Five years after his mother had had him committed, twenty-year-old Ecclesiastes walked out of Southwood Manor and into a new life. He went to college, earned a master’s degree in business, was hired by a well-known corporation, met a lovely woman there, got married, bought a mansion in Riverfront Valley, and two years later became a father.
That’s when things began sliding sideways. Again.
Some nights, he slipped out of bed, and leaving behind his softly snoring wife, padded barefoot into the nursery and watched his infant daughter as she slept. He loved her, oh how he loved his little Samantha. But something wasn’t…quite…right. And he worried, thought: Is something wrong with my child? Is there some disease, some abnormality that I, and everyone else, have overlooked? Ecclesiastes knew something was wrong; he just didn’t know what it was.
But eventually, he figured it out. Night after night of staring down at his baby girl’s face finally bore fruit. And it was so simple he wondered why he hadn’t figured it out months ago.
The birth of his daughter had thrown the world out of balance. There had been a time of being born, but not a time of dying. There had to be a death to bring back balance. Tears filled his eyes as he bent over the crib and placed a gentle kiss on Samantha’s chubby cheek. “I’m sorry, Sammie, but I have to fix it,” he whispered, his lips resting against her smooth skin.
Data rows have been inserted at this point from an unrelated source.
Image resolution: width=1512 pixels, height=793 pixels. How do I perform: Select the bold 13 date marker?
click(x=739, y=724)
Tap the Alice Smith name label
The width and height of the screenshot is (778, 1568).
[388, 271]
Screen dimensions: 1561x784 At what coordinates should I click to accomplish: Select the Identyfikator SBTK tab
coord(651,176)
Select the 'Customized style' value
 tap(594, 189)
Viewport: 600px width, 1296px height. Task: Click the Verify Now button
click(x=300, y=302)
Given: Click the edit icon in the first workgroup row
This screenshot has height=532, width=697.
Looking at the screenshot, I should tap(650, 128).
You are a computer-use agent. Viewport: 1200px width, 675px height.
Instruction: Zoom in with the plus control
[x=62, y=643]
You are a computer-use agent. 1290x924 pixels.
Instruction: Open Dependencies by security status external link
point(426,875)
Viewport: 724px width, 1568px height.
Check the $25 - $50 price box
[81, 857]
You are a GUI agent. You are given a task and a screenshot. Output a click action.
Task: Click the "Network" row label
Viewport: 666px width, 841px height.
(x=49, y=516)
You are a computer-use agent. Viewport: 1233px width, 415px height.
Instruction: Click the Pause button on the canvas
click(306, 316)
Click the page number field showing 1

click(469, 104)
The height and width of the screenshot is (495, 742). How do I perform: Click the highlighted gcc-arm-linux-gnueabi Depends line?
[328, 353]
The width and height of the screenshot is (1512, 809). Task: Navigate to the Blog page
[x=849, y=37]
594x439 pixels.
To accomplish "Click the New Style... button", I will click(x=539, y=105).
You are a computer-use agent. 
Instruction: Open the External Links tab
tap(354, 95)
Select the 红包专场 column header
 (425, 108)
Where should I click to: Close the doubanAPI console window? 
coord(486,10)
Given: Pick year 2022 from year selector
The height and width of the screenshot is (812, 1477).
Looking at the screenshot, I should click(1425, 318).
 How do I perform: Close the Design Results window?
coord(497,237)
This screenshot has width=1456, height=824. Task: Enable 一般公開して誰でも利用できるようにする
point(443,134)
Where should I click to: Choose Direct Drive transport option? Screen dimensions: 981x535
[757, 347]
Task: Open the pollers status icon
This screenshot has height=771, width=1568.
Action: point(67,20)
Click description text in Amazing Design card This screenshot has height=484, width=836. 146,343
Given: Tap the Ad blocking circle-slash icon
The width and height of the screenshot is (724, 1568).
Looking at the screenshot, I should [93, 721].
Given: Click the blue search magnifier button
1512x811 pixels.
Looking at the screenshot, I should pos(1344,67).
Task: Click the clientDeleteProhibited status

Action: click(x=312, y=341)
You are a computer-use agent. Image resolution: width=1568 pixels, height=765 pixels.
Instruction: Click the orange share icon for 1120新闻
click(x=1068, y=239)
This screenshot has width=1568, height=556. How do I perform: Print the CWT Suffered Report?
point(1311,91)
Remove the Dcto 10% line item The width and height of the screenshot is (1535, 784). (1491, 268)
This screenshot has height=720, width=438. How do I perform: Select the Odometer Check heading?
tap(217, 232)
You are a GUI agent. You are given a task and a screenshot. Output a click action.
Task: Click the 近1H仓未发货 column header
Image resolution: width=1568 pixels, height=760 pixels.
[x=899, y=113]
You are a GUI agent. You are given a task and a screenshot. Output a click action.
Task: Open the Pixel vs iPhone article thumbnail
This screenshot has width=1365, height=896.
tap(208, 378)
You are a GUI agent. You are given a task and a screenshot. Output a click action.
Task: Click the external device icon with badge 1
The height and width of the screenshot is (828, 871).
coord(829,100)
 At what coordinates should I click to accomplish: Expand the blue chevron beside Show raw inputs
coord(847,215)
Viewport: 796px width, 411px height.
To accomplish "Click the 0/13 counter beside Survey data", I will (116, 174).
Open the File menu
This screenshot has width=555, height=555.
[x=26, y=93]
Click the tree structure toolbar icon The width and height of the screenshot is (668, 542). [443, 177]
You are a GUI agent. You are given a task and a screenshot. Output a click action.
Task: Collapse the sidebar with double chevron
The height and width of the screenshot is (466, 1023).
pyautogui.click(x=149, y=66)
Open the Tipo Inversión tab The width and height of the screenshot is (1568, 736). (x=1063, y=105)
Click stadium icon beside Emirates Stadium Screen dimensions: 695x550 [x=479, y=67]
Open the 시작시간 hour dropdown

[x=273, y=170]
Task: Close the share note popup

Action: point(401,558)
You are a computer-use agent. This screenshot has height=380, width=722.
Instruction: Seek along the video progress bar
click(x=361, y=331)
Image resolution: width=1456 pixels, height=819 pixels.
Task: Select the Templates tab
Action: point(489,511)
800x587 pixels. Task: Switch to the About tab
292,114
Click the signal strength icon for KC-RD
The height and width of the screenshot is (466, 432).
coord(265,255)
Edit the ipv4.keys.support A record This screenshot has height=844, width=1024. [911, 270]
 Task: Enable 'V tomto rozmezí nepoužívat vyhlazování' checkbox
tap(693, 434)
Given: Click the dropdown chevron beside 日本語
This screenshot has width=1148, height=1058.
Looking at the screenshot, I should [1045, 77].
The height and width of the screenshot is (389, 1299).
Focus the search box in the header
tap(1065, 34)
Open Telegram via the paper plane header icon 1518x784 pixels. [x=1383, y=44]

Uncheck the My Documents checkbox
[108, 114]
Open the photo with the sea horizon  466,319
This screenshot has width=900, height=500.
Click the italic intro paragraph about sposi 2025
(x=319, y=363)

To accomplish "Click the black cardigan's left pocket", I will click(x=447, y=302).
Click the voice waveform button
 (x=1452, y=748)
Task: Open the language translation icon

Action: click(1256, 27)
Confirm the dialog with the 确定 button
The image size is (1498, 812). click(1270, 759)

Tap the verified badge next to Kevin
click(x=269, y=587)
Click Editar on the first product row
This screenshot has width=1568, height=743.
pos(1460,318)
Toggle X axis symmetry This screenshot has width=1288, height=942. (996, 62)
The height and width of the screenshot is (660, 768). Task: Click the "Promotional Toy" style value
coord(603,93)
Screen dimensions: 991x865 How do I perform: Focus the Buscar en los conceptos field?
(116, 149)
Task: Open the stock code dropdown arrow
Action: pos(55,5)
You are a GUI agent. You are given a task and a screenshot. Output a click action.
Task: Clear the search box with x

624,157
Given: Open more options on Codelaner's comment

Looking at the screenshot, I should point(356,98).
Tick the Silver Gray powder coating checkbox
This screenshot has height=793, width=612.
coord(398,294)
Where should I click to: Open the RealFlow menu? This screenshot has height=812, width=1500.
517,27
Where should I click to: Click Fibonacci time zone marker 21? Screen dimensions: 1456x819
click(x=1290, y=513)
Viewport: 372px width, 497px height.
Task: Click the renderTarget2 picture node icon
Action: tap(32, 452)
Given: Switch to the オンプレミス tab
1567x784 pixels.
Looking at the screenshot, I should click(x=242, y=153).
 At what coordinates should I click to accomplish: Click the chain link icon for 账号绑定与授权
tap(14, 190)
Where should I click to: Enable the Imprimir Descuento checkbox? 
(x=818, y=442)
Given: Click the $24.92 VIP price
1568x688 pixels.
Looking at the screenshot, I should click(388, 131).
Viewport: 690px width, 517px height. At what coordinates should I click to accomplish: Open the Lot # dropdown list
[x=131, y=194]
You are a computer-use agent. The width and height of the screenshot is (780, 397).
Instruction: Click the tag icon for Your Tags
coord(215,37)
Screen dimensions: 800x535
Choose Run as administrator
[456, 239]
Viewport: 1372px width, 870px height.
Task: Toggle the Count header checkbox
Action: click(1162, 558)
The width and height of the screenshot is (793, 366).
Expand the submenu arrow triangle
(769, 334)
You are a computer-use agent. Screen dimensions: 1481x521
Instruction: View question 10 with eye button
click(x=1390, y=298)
With a resigned sigh, Ecclesiastes shuffled off down the hall to his office. He clicked on the desk lamp, then reached into the bottom drawer of the nearby file cabinet and pulled out the loaded snub-nosed 38 he’d purchased illegally from a pawn shop on Third Street when he and his wife had moved into their new home. Just in case.
Gun in hand, he moved at a snail’s pace back up the hallway, dreading with every fiber of his being what he had to do. But he had no choice; he had to put the world back in balance.
He crossed the cold, wood floor of his daughter’s bedroom. Tears streaming down his face he leaned over the crib railing and placed a final kiss upon her forehead. “Goodnight, sleep tight, sweet dream, Sammie,” he said softly.
Then Ecclesiastes shoved the 38′s barrel into his mouth and pulled the trigger.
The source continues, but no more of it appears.